* _Description of the task_: Find each line below containing the word "settings" and copy it.
= = = =
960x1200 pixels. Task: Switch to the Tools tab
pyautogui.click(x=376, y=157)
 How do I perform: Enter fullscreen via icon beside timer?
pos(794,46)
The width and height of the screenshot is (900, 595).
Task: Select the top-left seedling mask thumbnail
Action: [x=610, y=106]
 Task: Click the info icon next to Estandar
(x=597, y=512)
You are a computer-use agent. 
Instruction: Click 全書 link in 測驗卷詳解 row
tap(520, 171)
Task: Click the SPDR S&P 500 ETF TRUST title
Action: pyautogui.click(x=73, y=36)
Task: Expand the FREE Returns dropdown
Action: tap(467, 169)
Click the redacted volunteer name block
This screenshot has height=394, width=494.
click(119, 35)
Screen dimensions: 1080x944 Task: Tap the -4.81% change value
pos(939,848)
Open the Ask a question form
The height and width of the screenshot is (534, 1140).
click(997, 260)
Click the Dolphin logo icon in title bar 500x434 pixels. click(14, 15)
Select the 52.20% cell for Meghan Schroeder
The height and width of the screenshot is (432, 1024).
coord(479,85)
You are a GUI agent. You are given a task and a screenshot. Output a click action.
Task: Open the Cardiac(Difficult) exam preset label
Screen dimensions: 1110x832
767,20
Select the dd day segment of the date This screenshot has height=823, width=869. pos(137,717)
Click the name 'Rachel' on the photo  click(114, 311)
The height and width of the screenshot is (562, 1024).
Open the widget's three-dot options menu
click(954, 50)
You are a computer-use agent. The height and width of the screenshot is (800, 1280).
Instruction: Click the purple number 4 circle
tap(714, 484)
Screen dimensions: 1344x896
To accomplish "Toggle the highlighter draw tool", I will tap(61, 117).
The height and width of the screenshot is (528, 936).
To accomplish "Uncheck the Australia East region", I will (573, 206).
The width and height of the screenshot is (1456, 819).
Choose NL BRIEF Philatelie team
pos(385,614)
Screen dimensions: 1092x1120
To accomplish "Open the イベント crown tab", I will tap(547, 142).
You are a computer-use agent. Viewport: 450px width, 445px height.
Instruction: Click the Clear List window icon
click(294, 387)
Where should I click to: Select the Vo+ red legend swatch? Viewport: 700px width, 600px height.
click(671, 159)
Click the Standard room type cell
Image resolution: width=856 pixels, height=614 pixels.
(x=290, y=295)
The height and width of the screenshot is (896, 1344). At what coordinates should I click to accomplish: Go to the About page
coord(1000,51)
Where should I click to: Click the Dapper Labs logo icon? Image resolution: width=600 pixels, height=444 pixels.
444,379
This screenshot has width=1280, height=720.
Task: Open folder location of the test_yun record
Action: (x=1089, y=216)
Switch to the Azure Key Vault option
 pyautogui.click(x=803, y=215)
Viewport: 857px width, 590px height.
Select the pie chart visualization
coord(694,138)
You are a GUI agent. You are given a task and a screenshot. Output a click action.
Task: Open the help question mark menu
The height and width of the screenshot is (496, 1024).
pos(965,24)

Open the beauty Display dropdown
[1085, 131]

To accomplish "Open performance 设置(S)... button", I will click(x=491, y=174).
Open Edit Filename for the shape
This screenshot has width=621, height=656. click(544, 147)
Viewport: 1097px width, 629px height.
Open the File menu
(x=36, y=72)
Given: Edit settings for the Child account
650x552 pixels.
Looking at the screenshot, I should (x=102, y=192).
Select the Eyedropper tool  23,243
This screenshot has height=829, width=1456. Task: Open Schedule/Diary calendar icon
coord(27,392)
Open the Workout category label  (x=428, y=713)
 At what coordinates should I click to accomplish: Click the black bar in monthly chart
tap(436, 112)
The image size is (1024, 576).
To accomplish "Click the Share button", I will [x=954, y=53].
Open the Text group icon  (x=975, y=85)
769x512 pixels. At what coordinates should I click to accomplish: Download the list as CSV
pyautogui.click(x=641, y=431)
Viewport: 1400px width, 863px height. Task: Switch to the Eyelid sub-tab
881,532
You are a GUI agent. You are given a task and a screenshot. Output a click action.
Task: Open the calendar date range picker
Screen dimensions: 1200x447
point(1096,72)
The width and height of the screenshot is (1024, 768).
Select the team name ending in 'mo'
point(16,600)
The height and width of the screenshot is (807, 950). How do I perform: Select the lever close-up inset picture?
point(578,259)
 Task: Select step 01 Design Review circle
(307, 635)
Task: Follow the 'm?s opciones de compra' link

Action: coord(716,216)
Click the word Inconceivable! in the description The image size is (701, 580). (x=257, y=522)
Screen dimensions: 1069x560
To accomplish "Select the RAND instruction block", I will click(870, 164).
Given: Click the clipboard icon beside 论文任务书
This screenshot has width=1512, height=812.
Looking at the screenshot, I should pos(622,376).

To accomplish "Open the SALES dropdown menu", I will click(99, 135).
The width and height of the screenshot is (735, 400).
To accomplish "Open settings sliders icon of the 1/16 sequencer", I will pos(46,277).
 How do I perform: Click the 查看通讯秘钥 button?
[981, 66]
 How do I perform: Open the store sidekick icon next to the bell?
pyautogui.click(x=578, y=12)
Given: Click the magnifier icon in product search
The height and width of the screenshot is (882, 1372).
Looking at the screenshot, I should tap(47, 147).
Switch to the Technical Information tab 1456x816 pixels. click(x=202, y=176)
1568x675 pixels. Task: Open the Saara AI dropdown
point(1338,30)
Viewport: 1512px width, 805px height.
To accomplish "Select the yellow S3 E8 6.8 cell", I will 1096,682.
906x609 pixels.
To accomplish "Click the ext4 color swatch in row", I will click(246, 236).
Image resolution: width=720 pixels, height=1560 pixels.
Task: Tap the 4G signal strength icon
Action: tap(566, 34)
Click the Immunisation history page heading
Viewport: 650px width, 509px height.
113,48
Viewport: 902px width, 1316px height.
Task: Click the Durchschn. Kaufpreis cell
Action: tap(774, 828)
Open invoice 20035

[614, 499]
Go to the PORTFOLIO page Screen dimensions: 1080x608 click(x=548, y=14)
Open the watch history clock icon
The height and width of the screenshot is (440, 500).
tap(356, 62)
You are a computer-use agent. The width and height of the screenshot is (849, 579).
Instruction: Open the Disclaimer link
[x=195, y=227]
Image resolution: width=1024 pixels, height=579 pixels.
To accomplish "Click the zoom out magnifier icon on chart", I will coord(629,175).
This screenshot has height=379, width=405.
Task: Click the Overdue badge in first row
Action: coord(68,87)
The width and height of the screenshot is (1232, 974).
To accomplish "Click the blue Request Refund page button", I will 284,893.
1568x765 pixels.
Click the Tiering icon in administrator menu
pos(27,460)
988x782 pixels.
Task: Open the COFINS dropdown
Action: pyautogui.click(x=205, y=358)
= = = =
* _Result_:
Given: Edit settings for the Child account
To accomplish "Open settings sliders icon of the 1/16 sequencer", I will pos(46,277).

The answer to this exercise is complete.